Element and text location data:
-- start --

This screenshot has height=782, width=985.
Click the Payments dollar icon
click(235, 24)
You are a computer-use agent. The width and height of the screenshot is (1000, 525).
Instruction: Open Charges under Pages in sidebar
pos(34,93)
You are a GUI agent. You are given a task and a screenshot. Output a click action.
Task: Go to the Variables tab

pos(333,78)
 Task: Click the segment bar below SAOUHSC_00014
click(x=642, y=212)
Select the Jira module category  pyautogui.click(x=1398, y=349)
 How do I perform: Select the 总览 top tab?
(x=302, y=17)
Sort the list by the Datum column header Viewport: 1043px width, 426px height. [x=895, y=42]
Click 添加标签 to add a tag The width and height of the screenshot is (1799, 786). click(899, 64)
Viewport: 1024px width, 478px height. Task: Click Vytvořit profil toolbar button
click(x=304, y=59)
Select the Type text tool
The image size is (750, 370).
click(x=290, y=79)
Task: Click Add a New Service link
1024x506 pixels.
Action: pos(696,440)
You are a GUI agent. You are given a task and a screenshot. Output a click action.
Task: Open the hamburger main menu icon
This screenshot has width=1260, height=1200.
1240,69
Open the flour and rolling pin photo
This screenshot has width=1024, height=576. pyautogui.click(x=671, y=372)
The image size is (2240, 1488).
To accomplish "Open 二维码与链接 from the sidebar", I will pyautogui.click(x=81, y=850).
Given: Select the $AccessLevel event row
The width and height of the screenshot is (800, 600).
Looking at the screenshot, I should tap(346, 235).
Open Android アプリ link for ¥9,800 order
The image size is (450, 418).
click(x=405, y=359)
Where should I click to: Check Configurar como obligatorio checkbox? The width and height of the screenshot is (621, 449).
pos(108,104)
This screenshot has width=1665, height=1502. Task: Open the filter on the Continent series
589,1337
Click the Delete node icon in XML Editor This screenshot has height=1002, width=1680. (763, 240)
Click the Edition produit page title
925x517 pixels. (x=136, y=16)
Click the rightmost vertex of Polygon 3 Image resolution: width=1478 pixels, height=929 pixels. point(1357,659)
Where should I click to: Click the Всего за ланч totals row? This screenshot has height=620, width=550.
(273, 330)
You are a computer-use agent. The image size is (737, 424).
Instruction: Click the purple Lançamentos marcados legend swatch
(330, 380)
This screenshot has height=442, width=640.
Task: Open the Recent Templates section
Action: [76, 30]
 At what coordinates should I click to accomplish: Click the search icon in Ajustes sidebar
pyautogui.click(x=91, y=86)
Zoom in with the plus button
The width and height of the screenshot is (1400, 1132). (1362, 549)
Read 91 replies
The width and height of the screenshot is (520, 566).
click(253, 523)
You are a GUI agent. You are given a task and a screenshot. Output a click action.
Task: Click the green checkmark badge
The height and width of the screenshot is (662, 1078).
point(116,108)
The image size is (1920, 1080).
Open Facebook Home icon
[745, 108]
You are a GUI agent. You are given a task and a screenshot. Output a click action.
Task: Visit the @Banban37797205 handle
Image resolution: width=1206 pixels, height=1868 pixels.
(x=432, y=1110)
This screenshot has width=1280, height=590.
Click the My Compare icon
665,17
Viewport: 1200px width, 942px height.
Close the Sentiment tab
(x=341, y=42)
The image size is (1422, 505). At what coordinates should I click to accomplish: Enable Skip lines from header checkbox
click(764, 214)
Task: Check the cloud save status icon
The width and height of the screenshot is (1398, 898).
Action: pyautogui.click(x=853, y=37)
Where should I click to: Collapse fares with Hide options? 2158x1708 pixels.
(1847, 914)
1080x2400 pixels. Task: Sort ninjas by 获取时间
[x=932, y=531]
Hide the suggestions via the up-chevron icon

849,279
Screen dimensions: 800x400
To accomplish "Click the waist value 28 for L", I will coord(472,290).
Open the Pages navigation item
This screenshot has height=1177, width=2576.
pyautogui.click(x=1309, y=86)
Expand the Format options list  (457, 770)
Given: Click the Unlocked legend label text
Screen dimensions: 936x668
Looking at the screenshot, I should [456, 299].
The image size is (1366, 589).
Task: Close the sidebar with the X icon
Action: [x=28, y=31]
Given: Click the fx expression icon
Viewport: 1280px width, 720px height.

-- end --

WHAT THIS TASK INVOLVES: Rewrite the listing with "Where do I click to" swapped in for every "Where should I click to", leaving everything else unchanged.

TASK RESPONSE:
This screenshot has height=782, width=985.
Click the Payments dollar icon
click(235, 24)
You are a computer-use agent. The width and height of the screenshot is (1000, 525).
Instruction: Open Charges under Pages in sidebar
pos(34,93)
You are a GUI agent. You are given a task and a screenshot. Output a click action.
Task: Go to the Variables tab

pos(333,78)
 Task: Click the segment bar below SAOUHSC_00014
click(x=642, y=212)
Select the Jira module category  pyautogui.click(x=1398, y=349)
 How do I perform: Select the 总览 top tab?
(x=302, y=17)
Sort the list by the Datum column header Viewport: 1043px width, 426px height. [x=895, y=42]
Click 添加标签 to add a tag The width and height of the screenshot is (1799, 786). click(899, 64)
Viewport: 1024px width, 478px height. Task: Click Vytvořit profil toolbar button
click(x=304, y=59)
Select the Type text tool
The image size is (750, 370).
click(x=290, y=79)
Task: Click Add a New Service link
1024x506 pixels.
Action: pos(696,440)
You are a GUI agent. You are given a task and a screenshot. Output a click action.
Task: Open the hamburger main menu icon
This screenshot has width=1260, height=1200.
1240,69
Open the flour and rolling pin photo
This screenshot has width=1024, height=576. pyautogui.click(x=671, y=372)
The image size is (2240, 1488).
To accomplish "Open 二维码与链接 from the sidebar", I will pyautogui.click(x=81, y=850).
Given: Select the $AccessLevel event row
The width and height of the screenshot is (800, 600).
Looking at the screenshot, I should tap(346, 235).
Open Android アプリ link for ¥9,800 order
The image size is (450, 418).
click(x=405, y=359)
Where do I click to: Check Configurar como obligatorio checkbox? The width and height of the screenshot is (621, 449).
pos(108,104)
This screenshot has width=1665, height=1502. Task: Open the filter on the Continent series
589,1337
Click the Delete node icon in XML Editor This screenshot has height=1002, width=1680. (763, 240)
Click the Edition produit page title
925x517 pixels. (x=136, y=16)
Click the rightmost vertex of Polygon 3 Image resolution: width=1478 pixels, height=929 pixels. point(1357,659)
Where do I click to: Click the Всего за ланч totals row? This screenshot has height=620, width=550.
(273, 330)
You are a computer-use agent. The image size is (737, 424).
Instruction: Click the purple Lançamentos marcados legend swatch
(330, 380)
This screenshot has height=442, width=640.
Task: Open the Recent Templates section
Action: [76, 30]
 At what coordinates should I click to accomplish: Click the search icon in Ajustes sidebar
pyautogui.click(x=91, y=86)
Zoom in with the plus button
The width and height of the screenshot is (1400, 1132). (1362, 549)
Read 91 replies
The width and height of the screenshot is (520, 566).
click(253, 523)
You are a GUI agent. You are given a task and a screenshot. Output a click action.
Task: Click the green checkmark badge
The height and width of the screenshot is (662, 1078).
point(116,108)
The image size is (1920, 1080).
Open Facebook Home icon
[745, 108]
You are a GUI agent. You are given a task and a screenshot. Output a click action.
Task: Visit the @Banban37797205 handle
Image resolution: width=1206 pixels, height=1868 pixels.
(x=432, y=1110)
This screenshot has width=1280, height=590.
Click the My Compare icon
665,17
Viewport: 1200px width, 942px height.
Close the Sentiment tab
(x=341, y=42)
The image size is (1422, 505). At what coordinates should I click to accomplish: Enable Skip lines from header checkbox
click(764, 214)
Task: Check the cloud save status icon
The width and height of the screenshot is (1398, 898).
Action: pyautogui.click(x=853, y=37)
Where do I click to: Collapse fares with Hide options? 2158x1708 pixels.
(1847, 914)
1080x2400 pixels. Task: Sort ninjas by 获取时间
[x=932, y=531]
Hide the suggestions via the up-chevron icon

849,279
Screen dimensions: 800x400
To accomplish "Click the waist value 28 for L", I will coord(472,290).
Open the Pages navigation item
This screenshot has height=1177, width=2576.
pyautogui.click(x=1309, y=86)
Expand the Format options list  (457, 770)
Given: Click the Unlocked legend label text
Screen dimensions: 936x668
Looking at the screenshot, I should [456, 299].
The image size is (1366, 589).
Task: Close the sidebar with the X icon
Action: [x=28, y=31]
Given: Click the fx expression icon
Viewport: 1280px width, 720px height.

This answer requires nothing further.